Thanks... and assuming that data are chronological ordered!
Indeed, that's not guaranteed with DataFrames.
Ideally, using TimeSeries.jl one would just use collapse(data, hour, first, [first, maximum, minimum, last])
. We don't currently support the vector of reduction functions, but I don't see why we couldn't in the future.
Sorry but I don't understand what "hour" is, I also don't understand why the 3rd argument is "first"
That's just the collapse
function API - the second argument is a function that maps timestamps to a value that can be grouped on locally (in that example, the current hour), and the third argument is a function that reduces all of the timestamps of the grouped observations to a single output value (in that case, an array of all of the timestamps from a given hour are mapped to the first timestamp in the hour).
Here it's current minute in fact (not hour)
An other function on top of this will be great (like Pandas resample)

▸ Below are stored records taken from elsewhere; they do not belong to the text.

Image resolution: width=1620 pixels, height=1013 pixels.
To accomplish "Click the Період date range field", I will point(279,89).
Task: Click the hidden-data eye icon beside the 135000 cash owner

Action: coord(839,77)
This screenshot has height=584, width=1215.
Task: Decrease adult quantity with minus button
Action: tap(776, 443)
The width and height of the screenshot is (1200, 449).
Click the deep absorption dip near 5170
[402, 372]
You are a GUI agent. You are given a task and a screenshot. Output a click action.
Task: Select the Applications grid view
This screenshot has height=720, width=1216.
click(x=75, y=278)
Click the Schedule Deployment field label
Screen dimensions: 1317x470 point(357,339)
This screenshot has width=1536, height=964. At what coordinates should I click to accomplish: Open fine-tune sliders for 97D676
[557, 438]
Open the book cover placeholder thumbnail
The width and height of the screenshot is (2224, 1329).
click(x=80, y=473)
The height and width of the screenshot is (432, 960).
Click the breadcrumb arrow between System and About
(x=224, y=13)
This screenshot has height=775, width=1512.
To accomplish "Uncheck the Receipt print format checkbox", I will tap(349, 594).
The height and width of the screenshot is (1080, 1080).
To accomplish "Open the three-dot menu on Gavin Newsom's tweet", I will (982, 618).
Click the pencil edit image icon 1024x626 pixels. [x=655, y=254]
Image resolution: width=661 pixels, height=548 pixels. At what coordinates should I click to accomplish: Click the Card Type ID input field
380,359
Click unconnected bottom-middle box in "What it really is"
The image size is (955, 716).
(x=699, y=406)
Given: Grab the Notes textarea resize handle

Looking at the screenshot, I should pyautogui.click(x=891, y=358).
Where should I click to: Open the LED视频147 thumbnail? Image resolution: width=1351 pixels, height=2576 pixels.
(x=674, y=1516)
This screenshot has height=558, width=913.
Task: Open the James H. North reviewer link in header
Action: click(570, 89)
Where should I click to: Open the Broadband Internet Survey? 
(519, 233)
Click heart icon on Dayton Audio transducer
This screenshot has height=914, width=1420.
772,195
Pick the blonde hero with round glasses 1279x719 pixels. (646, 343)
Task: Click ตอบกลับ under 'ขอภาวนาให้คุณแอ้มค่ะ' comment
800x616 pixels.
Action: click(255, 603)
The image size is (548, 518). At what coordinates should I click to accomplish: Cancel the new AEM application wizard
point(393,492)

A much simpler API could be
Create a sample time series
idx = DateTime(2010,1,1):Minute(1):DateTime(2016,1,1)
N = length(idx)
y = rand(-1.0:0.01:1.0, N)
y = 100 + cumsum(y)
df = DataFrame(Date=idx, y=y)
ta = TimeArray(collect(idx),y,["y"])
Define timeframe
tf = Yearly(5, boundary=End)
or
tf = Yearly(5, boundary=Begin)
Downscaling using mean value
mean(resample(ta, tf))
Downscaling using OHLC value
ohlc(resample(ta, tf))
Downscaling using sum might also be required (to sum volume for example in OHLCV data)
sum(resample(ta, tf))
resample
function need to return an object let's call it TimeArraySampler
Here is an example with TimeArrayResampler
type, a very basic (TimeFrame
type which should be improved) and ohlc
, mean
, sum
functions
#using DataFrames
using TimeSeries
import Base: mean, sum
# Define types (TimeFrame, TimeArrayResampler) and functions (resample, ohlc, mean, sum)
type TimeFrame
f_group::Function
end
type TimeArrayResampler
ta::TimeArray
tf::TimeFrame
end
function resample(ta, f_group)
TimeArrayResampler(ta, f_group)
end
function ohlc(resampler::TimeArrayResampler)
ta = resampler.ta
f_group = resampler.tf.f_group
ta_o = collapse(ta, f_group, first, first)
ta_h = collapse(ta, f_group, first, maximum)
ta_l = collapse(ta, f_group, first, minimum)
ta_c = collapse(ta, f_group, first, last)
a_ohlc = hcat(ta_o.values, ta_h.values, ta_l.values, ta_c.values)
ta_ohlc = TimeArray(ta_o.timestamp, a_ohlc, ["Open", "High", "Low", "Close"])
end
function mean(resampler::TimeArrayResampler)
collapse(resampler.ta, resampler.tf.f_group, first, mean)
end
function sum(resampler::TimeArrayResampler)
collapse(resampler.ta, resampler.tf.f_group, first, sum)
end
# Define a sample timeseries (prices for example)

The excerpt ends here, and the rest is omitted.